We can build the corpus based on documents or sentences. Note that a document is a part of conversation spoken by a speaker, and a speaker can have more than one document. These results are shown in the next cells.

In [25]:
# Based on Documents
print("Topics based on documents:")
documents = sentencesDf[['document','sentence']].groupby(by='document')['sentence'].apply(lambda x: ' '.join(x))
ldaModel = trainLDA(documents)
ldaModel.print_topics(num_topics=-1, num_words=5)

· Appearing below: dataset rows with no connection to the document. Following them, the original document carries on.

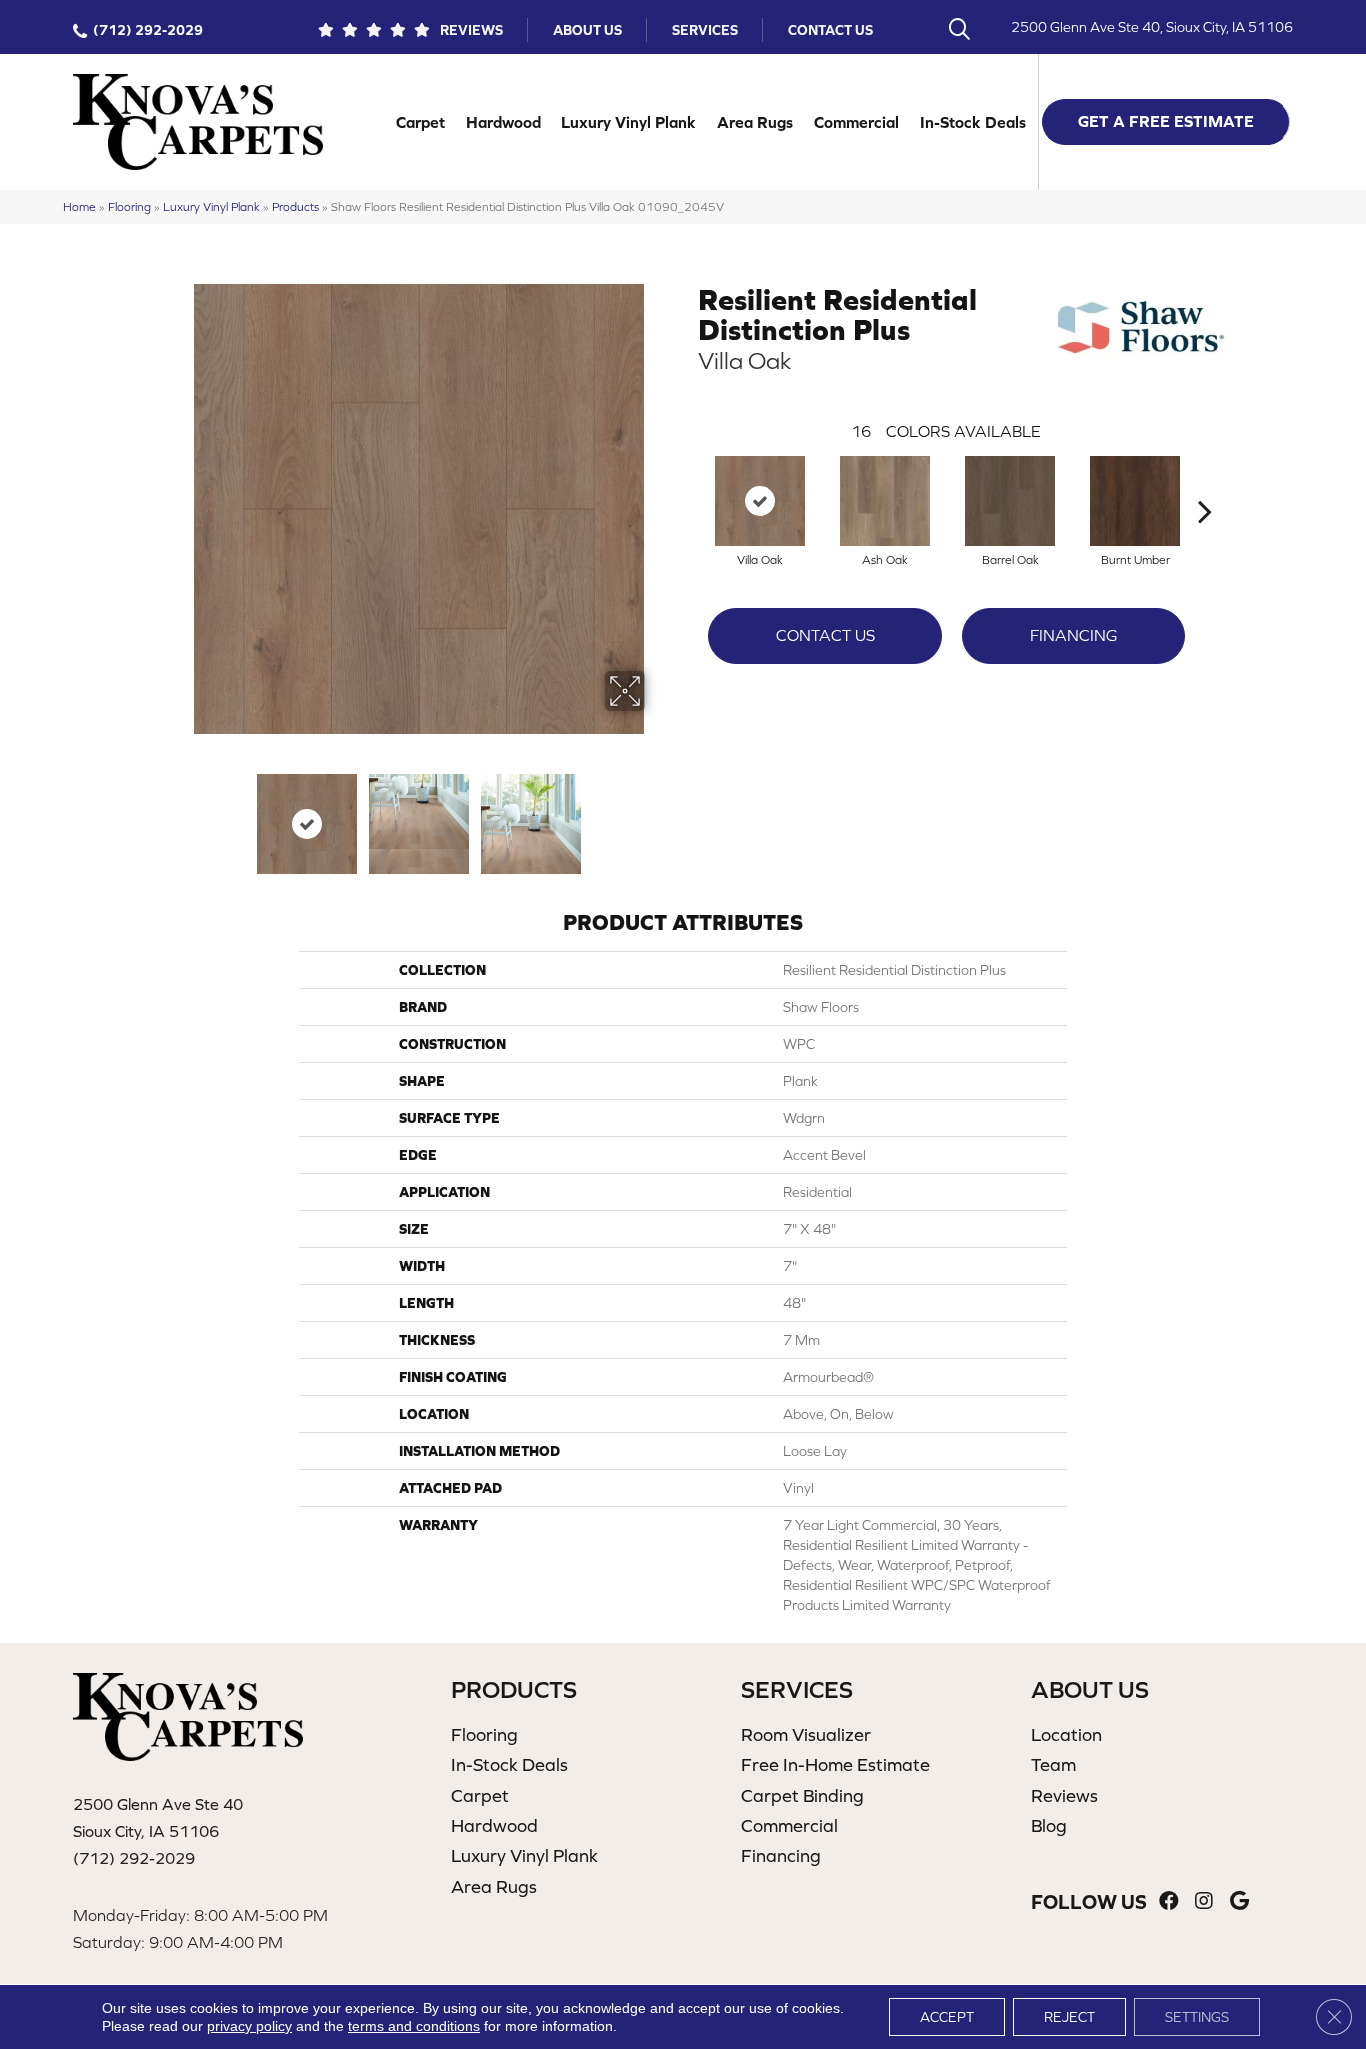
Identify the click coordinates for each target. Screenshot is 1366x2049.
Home (79, 206)
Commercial (856, 122)
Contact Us (830, 30)
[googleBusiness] (1239, 1901)
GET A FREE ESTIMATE (1166, 121)
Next (658, 814)
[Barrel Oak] (1010, 501)
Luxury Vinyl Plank (628, 122)
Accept (947, 2017)
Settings (1197, 2017)
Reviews (471, 30)
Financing (1073, 635)
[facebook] (1169, 1901)
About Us (587, 30)
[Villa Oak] (760, 501)
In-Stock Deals (973, 122)
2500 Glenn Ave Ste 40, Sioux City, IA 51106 (1152, 27)
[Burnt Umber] (1135, 501)
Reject (1069, 2017)
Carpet (420, 122)
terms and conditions (414, 2026)
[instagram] (1204, 1901)
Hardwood (503, 122)
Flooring (129, 206)
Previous (181, 814)
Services (705, 30)
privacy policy (249, 2026)
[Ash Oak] (885, 501)
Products (295, 206)
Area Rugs (755, 122)
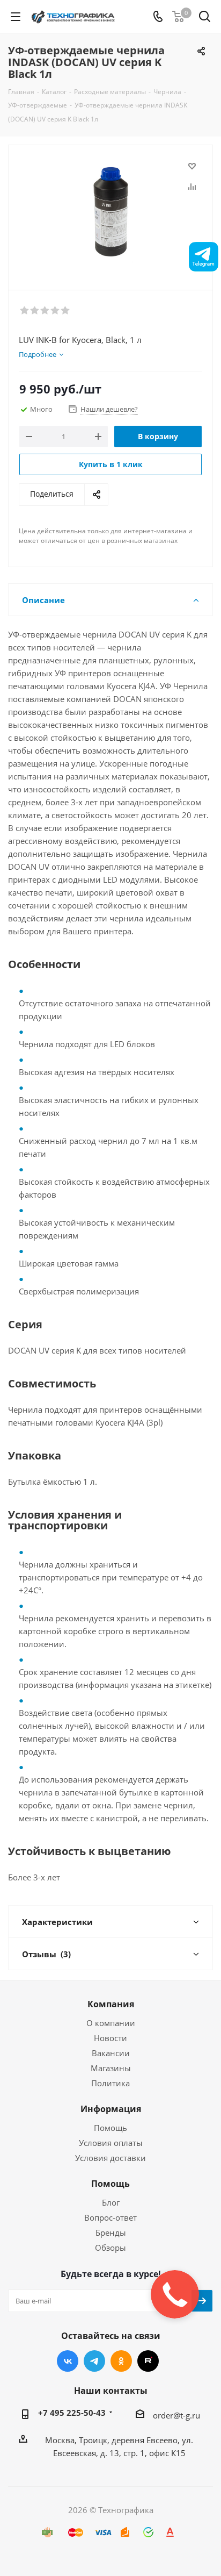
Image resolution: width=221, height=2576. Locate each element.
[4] (55, 310)
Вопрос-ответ (110, 2217)
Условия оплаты (111, 2142)
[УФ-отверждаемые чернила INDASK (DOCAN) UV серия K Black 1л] (110, 213)
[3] (45, 310)
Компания (110, 2004)
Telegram (94, 2361)
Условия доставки (110, 2157)
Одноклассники (121, 2361)
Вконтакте (67, 2361)
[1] (25, 310)
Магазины (111, 2068)
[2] (35, 310)
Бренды (110, 2232)
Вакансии (111, 2053)
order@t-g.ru (176, 2415)
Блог (111, 2202)
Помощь (110, 2127)
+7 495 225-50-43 (72, 2412)
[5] (66, 310)
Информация (110, 2109)
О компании (110, 2022)
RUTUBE (148, 2361)
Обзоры (110, 2247)
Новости (110, 2038)
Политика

Topics based on documents:
Number of unique tokens: 1045
Number of documents: 35
Perplexity:  -6.5617880875509105
Coherence Score:  0.23608711616131087


[(0, '0.001*"uh" + 0.001*"um" + 0.001*"kind" + 0.001*"system" + 0.001*"yeah"'),
 (1,
  '0.040*"um" + 0.035*"example" + 0.035*"work" + 0.015*"uh" + 0.015*"good"'),
 (2, '0.040*"um" + 0.025*"uh" + 0.017*"ai" + 0.017*"yeah" + 0.015*"like"'),
 (3,
  '0.040*"thank" + 0.023*"know" + 0.023*"bye" + 0.023*"okay" + 0.017*"maybe"'),
 (4,
  '0.052*"think" + 0.026*"question" + 0.020*"yeah" + 0.020*"general" + 0.017*"good"'),
 (5,
  '0.025*"accountable" + 0.017*"decide" + 0.017*"employee" + 0.017*"foresee" + 0.009*"second"'),
 (6, '0.018*"um" + 0.011*"uh" + 0.011*"ai" + 0.011*"like" + 0.011*"business"'),
 (7,
  '0.032*"um" + 0.026*"know" + 0.019*"yeah" + 0.016*"think" + 0.016*"like"'),
 (8,
  '0.054*"uh" + 0.024*"think" + 0.018*"thank" + 0.012*"um" + 0.012*"question"'),
 (9,
  '0.024*"um" + 0.022*"uh" + 0.019*"ai" + 0.017*"solution" + 0.015*"value"')]

In [26]:
# Based on Sentences
print("Topics based on sentences:")
documentsBySentence = sentencesDf['sentence'].to_list()
ldaModel = trainLDA(documentsBySentence)
ldaModel.print_topics(num_topics=-1, num_words=5)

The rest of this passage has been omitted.